Write out word for word everything in the records from the very first line down through the line that contains "tap(50, 488)", including that line, and leave the pictures out.

Screenshot and document pointing records
★ ★ ★ ★ ★ ★ ★

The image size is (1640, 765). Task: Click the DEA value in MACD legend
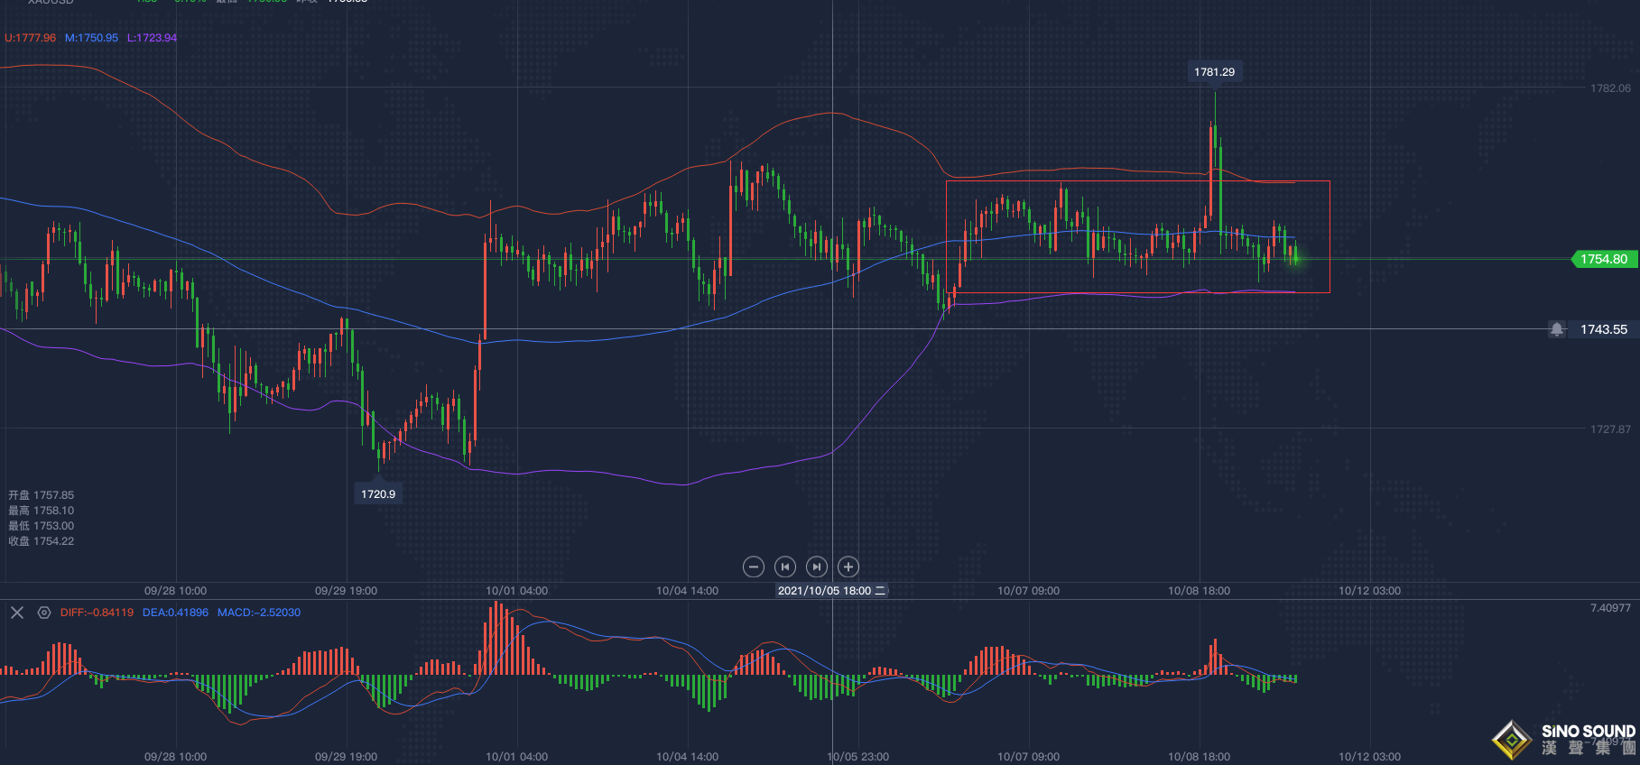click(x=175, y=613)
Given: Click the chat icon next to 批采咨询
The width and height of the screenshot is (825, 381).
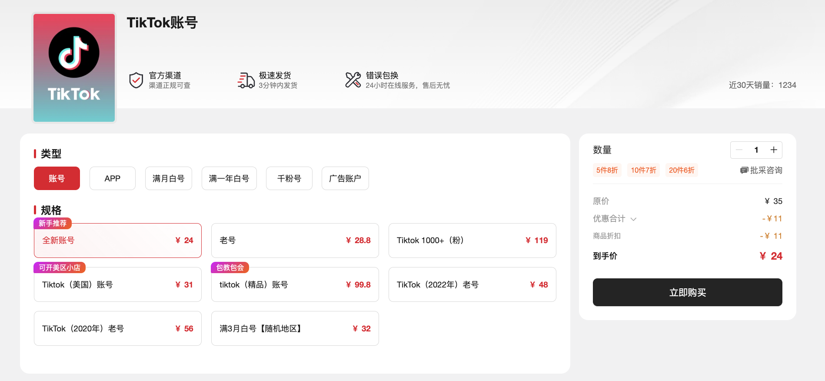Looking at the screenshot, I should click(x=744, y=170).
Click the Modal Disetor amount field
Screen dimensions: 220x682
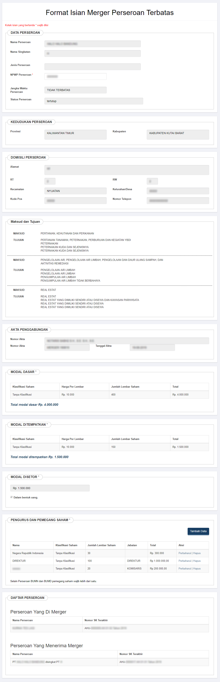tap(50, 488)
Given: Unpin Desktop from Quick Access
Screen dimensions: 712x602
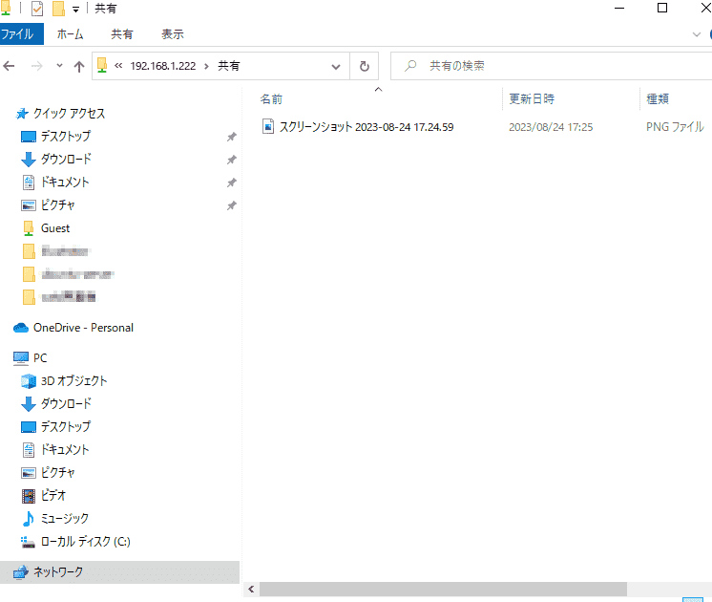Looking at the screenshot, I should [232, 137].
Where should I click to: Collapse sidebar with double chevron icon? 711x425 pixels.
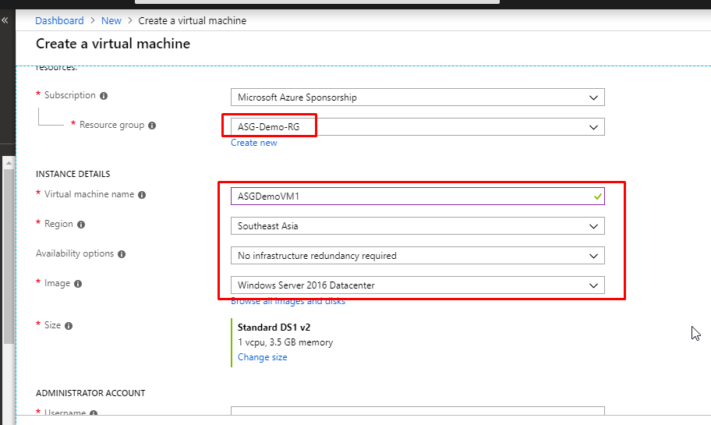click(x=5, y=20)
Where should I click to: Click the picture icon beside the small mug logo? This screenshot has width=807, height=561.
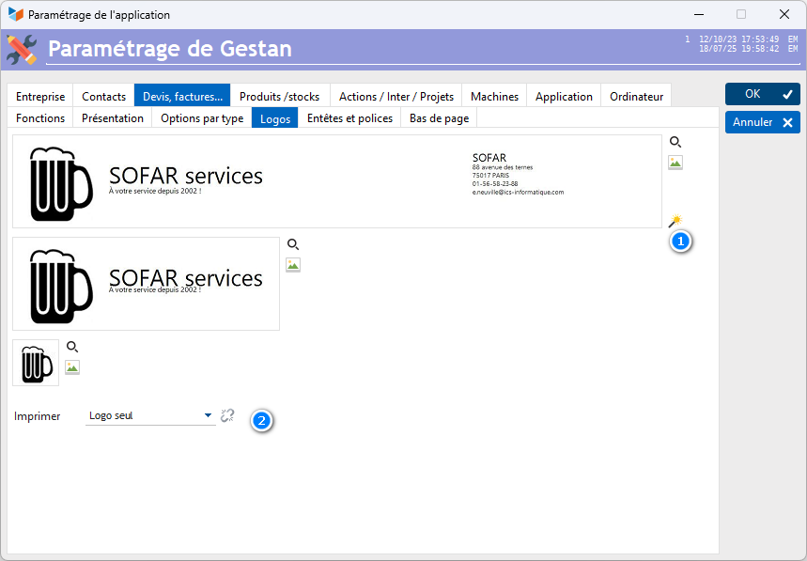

★ ★ ★ ★ ★ ★ ★

**Solution for this exercise**
The image size is (1640, 765). Task: Click the DEA value in MACD legend
click(x=175, y=613)
Given: Click the chat icon next to 批采咨询
The width and height of the screenshot is (825, 381).
Looking at the screenshot, I should click(x=744, y=170).
Click the Modal Disetor amount field
Screen dimensions: 220x682
tap(50, 488)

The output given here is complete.